In de Regiodeal zijn concrete indicatoren benoemd voor de ontwikkeling van de wijken op lange termijn. Voor de Wijkacademie als onderdeel van de aanpak zijn geen getalsmatige criteria geformuleerd omdat de opzet van de academie nog in ontwikkeling is.
3. Vervolg
In de kern is de academie een scholingsprogramma voor met name professionals.
a. Bent u met ons van mening dat scholing/deskundigheidsbevordering een (financiële) verantwoordelijkheid is van de werkgevers? Zo nee, waarom niet?
Bladzijde 4
Ja. We vragen de werkgevers van deelnemers uit professionele organisaties daarom om een financiële bijdrage voor deelname. Daarnaast vragen we werkgevers om partner te worden van de Wijkacademie, waardoor zij tijd, kennis en geld vrijmaken voor deelname van hun medewerkers en het vormgeven van het programma van de Wijkacademie.
b. Vormt deskundigheidsbevordering een onderdeel van de kostprijsberekening op basis waarvan organisaties gefinancierd worden door de (gemeentelijke) overheid? Zo ja, waarom dan deze aparte subsidiering?
De Regiodeal- middelen zijn Rijksmiddelen. Daarnaast is dit een impuls bovenop reguliere deskundigheidsbevordering vanuit de werkgevers omdat het hier om multidisciplinair- en daarmee werkgeversoverstijgend opleidingsaanbod gaat. Tot slot heeft de Groningse wijkvernieuwing behoefte aan nieuw talent en breder opgeleide wijkontwikkelaars als randvoorwaarde voor het werken aan sterke wijken.
Wijkvernieuwing / -ontwikkeling is complexer dan ooit tevoren: het gezamenlijk leren en experimenteren en daarvoor specifiek aanbod ontwikkelen is daarom belangrijk.

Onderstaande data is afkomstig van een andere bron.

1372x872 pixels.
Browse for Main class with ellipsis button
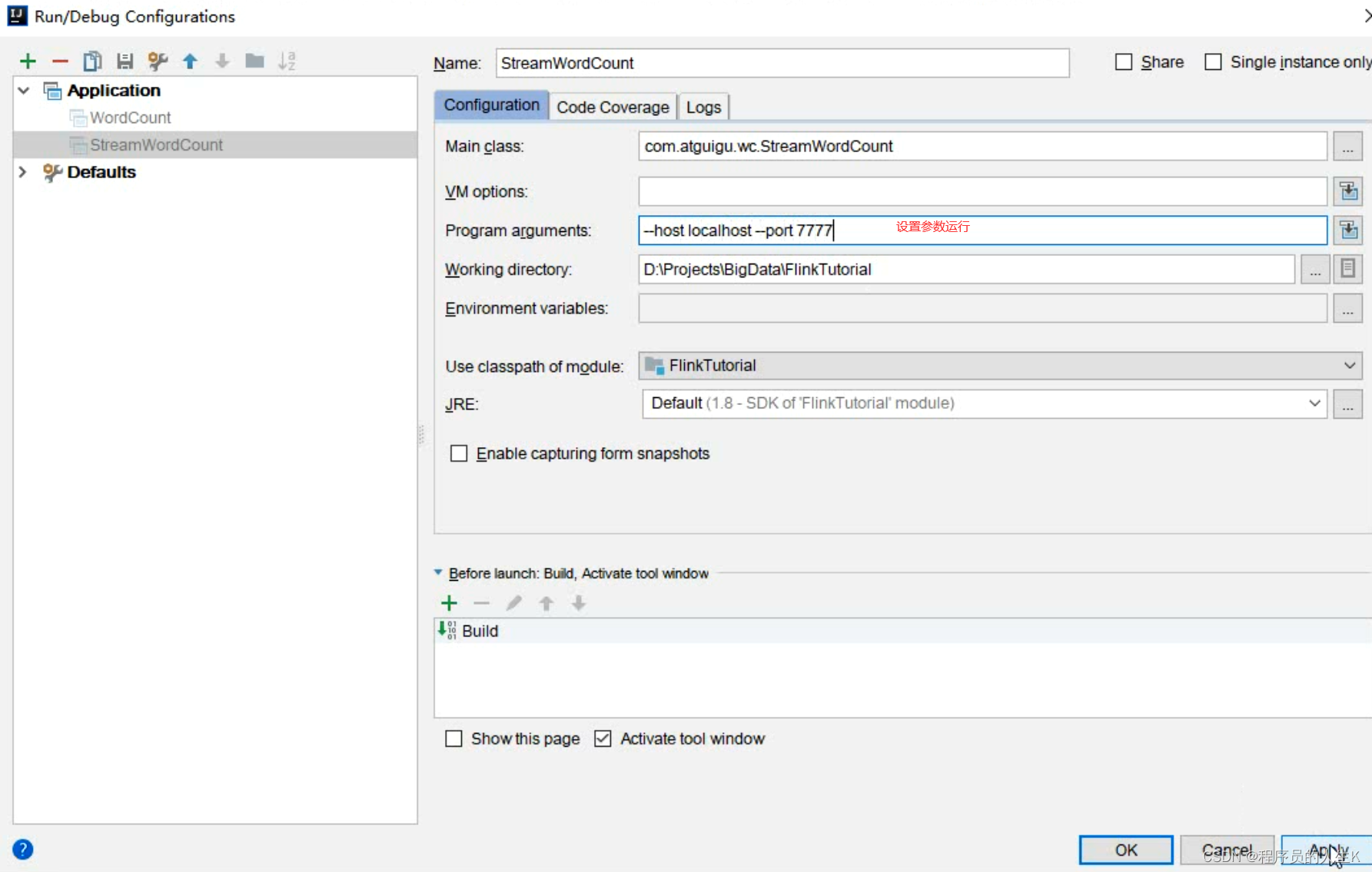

c. Bent u met ons van mening dat de professionele vaardigheden die de academie beoogt onderdeel zou moeten zijn van de verschillende beroepsopleidingen? Zo nee, waarom niet? Zo ja, bent u (mogelijk samen met de werkgevers) met de opleidingen in overleg om de inhoud van de opleidingen aan te passen aan de hiaten die u ziet?
Ja, dat zijn we met u eens. Uit de verkenning bleek echter dat het aanpassen van het reguliere curriculum bij kennisinstellingen trager gaat dan de huidige wens om anders en breder opgeleide wijkprofessionals in te zetten in de wijkontwikkeling.
Die urgentie gaat niet samen met de looptijd van het aanpassen van beroeps- en vakopleidingen. Belangrijke partner bij de ontwikkeling en evaluatie van de Wijkacademie zijn in onze ogen de Hanze, RUG, Noorderpoort en Alfacollege om hier tijdens de looptijd van de Wijkacademie invulling aan te geven door
uitwisseling van ervaringen.
Wij vertrouwen er op u hiermee voldoende te hebben geïnformeerd.
Met vriendelijke groet,
burgemeester en wethouders van Groningen,
burgemeester, secretaris,
Koen Schuiling Christien Bronda
Deze brief is elektronisch aangemaakt en daarom niet ondertekend.